[Opening Excerpted records section]

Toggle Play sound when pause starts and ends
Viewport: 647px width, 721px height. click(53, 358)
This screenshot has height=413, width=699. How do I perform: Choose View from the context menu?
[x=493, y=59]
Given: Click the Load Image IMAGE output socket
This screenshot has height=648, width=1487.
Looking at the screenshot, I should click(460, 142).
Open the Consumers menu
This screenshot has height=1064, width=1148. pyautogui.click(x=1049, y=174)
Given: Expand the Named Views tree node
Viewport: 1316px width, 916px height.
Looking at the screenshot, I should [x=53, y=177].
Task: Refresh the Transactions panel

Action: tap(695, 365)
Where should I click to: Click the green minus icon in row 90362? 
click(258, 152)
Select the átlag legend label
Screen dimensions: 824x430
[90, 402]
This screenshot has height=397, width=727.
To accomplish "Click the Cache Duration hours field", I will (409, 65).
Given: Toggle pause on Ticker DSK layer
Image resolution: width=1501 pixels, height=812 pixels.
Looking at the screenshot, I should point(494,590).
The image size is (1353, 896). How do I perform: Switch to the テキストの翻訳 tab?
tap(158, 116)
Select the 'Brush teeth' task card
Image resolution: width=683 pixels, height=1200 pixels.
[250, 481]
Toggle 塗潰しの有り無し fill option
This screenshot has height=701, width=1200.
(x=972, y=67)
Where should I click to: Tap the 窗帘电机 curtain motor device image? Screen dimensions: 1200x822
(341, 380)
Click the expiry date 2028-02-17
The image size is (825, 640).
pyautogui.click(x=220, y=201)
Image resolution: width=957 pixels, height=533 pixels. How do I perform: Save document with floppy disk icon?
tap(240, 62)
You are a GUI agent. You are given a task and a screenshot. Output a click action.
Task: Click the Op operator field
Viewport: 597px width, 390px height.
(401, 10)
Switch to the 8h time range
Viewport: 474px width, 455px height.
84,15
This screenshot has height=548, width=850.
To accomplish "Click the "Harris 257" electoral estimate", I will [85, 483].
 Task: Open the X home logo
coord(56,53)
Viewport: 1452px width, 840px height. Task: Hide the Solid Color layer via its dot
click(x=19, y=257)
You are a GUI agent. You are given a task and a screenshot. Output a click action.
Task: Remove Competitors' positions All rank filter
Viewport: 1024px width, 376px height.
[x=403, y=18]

[Closing Excerpted records section]

→ **Task details**:
The material is to be written out once more, exactly and in full.

→ **Response to this exercise**:
Toggle Play sound when pause starts and ends
Viewport: 647px width, 721px height. click(53, 358)
This screenshot has height=413, width=699. How do I perform: Choose View from the context menu?
[x=493, y=59]
Given: Click the Load Image IMAGE output socket
This screenshot has height=648, width=1487.
Looking at the screenshot, I should click(460, 142).
Open the Consumers menu
This screenshot has height=1064, width=1148. pyautogui.click(x=1049, y=174)
Given: Expand the Named Views tree node
Viewport: 1316px width, 916px height.
Looking at the screenshot, I should [x=53, y=177].
Task: Refresh the Transactions panel

Action: tap(695, 365)
Where should I click to: Click the green minus icon in row 90362? 
click(258, 152)
Select the átlag legend label
Screen dimensions: 824x430
[90, 402]
This screenshot has height=397, width=727.
To accomplish "Click the Cache Duration hours field", I will (409, 65).
Given: Toggle pause on Ticker DSK layer
Image resolution: width=1501 pixels, height=812 pixels.
Looking at the screenshot, I should point(494,590).
The image size is (1353, 896). How do I perform: Switch to the テキストの翻訳 tab?
tap(158, 116)
Select the 'Brush teeth' task card
Image resolution: width=683 pixels, height=1200 pixels.
[250, 481]
Toggle 塗潰しの有り無し fill option
This screenshot has height=701, width=1200.
(x=972, y=67)
Where should I click to: Tap the 窗帘电机 curtain motor device image? Screen dimensions: 1200x822
(341, 380)
Click the expiry date 2028-02-17
The image size is (825, 640).
pyautogui.click(x=220, y=201)
Image resolution: width=957 pixels, height=533 pixels. How do I perform: Save document with floppy disk icon?
tap(240, 62)
You are a GUI agent. You are given a task and a screenshot. Output a click action.
Task: Click the Op operator field
Viewport: 597px width, 390px height.
(401, 10)
Switch to the 8h time range
Viewport: 474px width, 455px height.
84,15
This screenshot has height=548, width=850.
To accomplish "Click the "Harris 257" electoral estimate", I will [85, 483].
 Task: Open the X home logo
coord(56,53)
Viewport: 1452px width, 840px height. Task: Hide the Solid Color layer via its dot
click(x=19, y=257)
You are a GUI agent. You are given a task and a screenshot. Output a click action.
Task: Remove Competitors' positions All rank filter
Viewport: 1024px width, 376px height.
[x=403, y=18]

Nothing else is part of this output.